### [REQUIRED WORK]
Switch "dropdown" to "menu" in the lines starting at the one containing "This screenshot has height=269, width=681." and ending at the one containing "Open the Välj en eller flera grupper dropdown", and return only those lines with everything else unchanged.

### [LISTED RECORDS]

■ ■ ■ ■ ■ ■ ■

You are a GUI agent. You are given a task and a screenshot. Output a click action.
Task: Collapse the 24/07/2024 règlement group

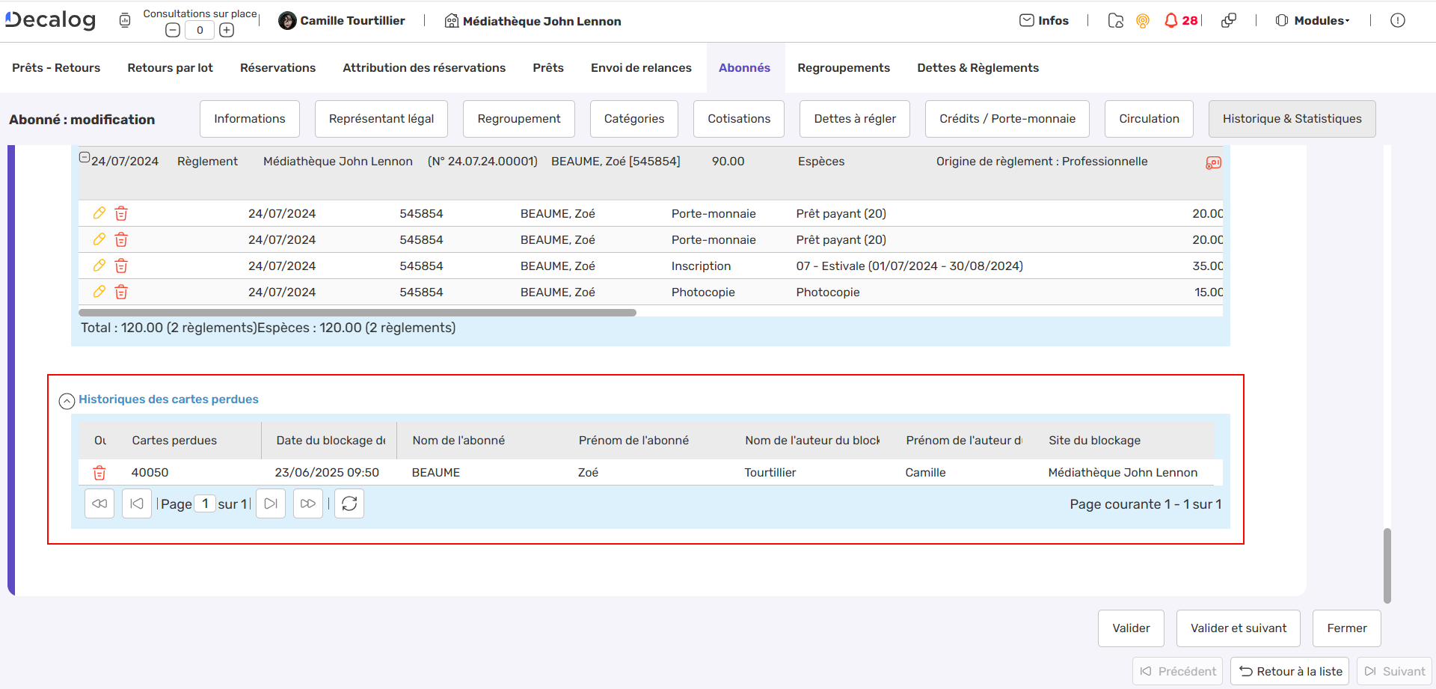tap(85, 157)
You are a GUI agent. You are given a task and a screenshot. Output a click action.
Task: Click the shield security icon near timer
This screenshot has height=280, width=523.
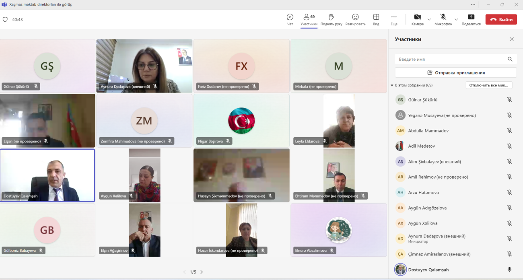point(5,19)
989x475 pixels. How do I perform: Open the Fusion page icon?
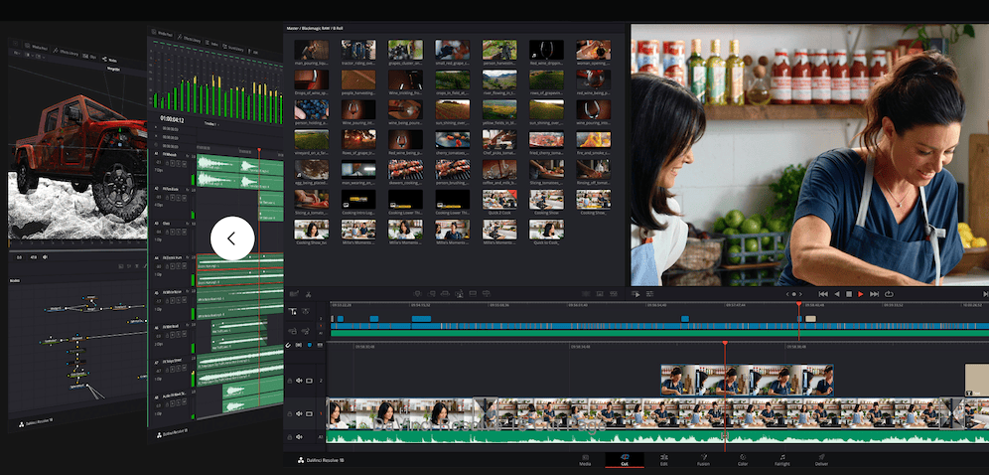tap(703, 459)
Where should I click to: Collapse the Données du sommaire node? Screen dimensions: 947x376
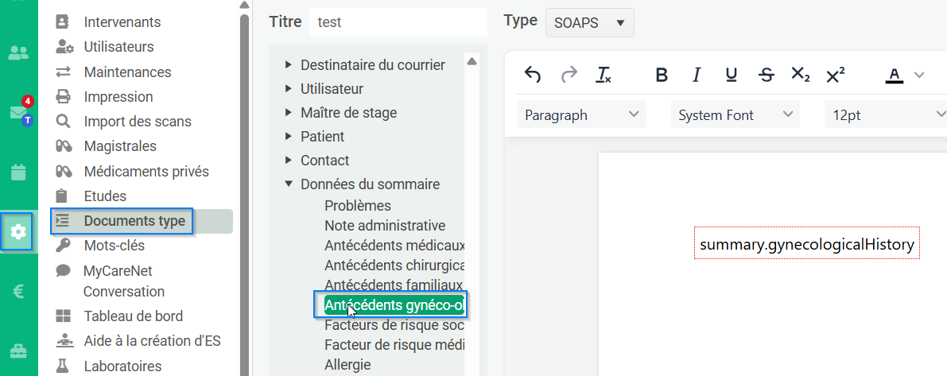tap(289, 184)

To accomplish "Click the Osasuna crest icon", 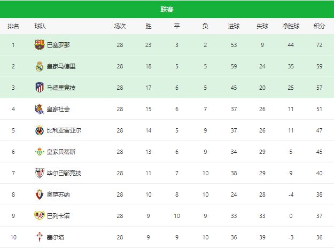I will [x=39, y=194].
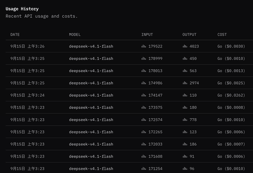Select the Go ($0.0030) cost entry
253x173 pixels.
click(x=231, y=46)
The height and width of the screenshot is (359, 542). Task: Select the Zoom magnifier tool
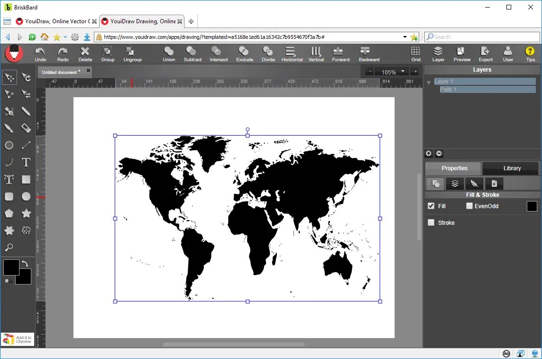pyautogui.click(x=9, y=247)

■ ■ ■ ■ ■ ■ ■

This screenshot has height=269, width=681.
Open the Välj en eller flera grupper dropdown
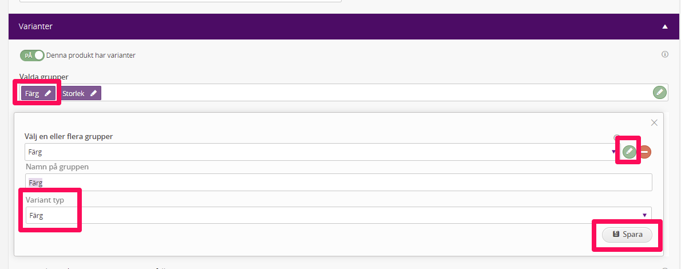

■ ■ ■ ■ ■ ■ ■

### [THE SOLUTION]
This screenshot has height=269, width=681.
Open the Välj en eller flera grupper menu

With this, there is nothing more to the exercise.